All living cells make proteins to carry out nearly all the jobs that keep them alive, including the enzymes that speed up chemical reactions and molecular pumps that move molecules from one place to another. All this constant activity is what we call the cell's metabolism. Often scientists seek some kind of Achilles heel in that metabolism to achieve therapeutic intervention.
All that busy chemical activity in the cell is subject to stringent control. Cells should not make something when its not needed, yet in times of need they may need to make a lot more of something. In all cells the machine that makes proteins is programmed by a long molecule called RNA, that acts a bit like computer code. In bacteria an important way of maintaining control over metabolism is by small molecules binding to RNA. When the controlling molecule binds, it changes the local shape of the RNA so that more or less of the protein is made according to the needs of the cell. These sections of RNA are called "riboswitches", because they switch genes on or off. There are many of these, that respond to a variety of chemicals, such as amino acids or vitamins.
The current work concerns two riboswitches that regulate the production of proteins that rid the cell of a very toxic compound called guanidine, that is formed when some key molecules in the cell break down. Until very recently it was not understood that guanidine was produced in cells, but it turns out that it is, and it must be removed from the cell lest it suffer detrimental consequences. So the cell makes proteins that either convert guanidine into something less poisonous, or literally pump it out of the cell. The production of these proteins is under the control of the guanidine riboswitches. In fact there are three of these. To understand their function it is desirable to determine the structure of these RNA molecules.

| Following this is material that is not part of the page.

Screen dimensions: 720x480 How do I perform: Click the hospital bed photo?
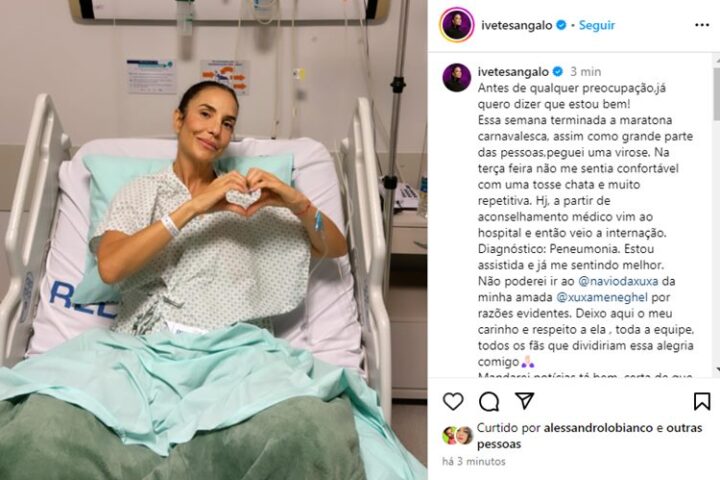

In the last few months the lab of Professor David Lilley in the School of Life Sciences at Dundee University has used X-ray crystallography to determine the molecular structures of two of the three kinds. The first was published in mid-summer, and the second has just been published, both in the journal Cell Chemical Biology. This analysis reveals the way the RNA folds up in 3D space to create a site that will bind the small molecule (guanidine), and further shows how the site specifically interacts with the guanidine, and importantly how it excludes very similar-looking molecules that must not flick the molecular switch in the same way.
Comparison of these different structures provides a fascinating insight into how over geological timescales evolution leads to different solutions to a given problem. There is another significance to such work. The reliance of bacteria on this ability of these special riboswitches to bind compounds in a very specific way suggests how chemists might engineer new molecules that might bind to these RNA species to disrupt the metabolism. As resistance to the natural antibiotics increases, these approaches might eventually lead to new classes of antibacterial agents for treating infectious disease.
Image: The heart of the guanidine-III riboswitch, where it binds the metabolite (shown in magenta). This is guanidine, a toxic substance produced in the breakdown of proteins and DNA in the cell.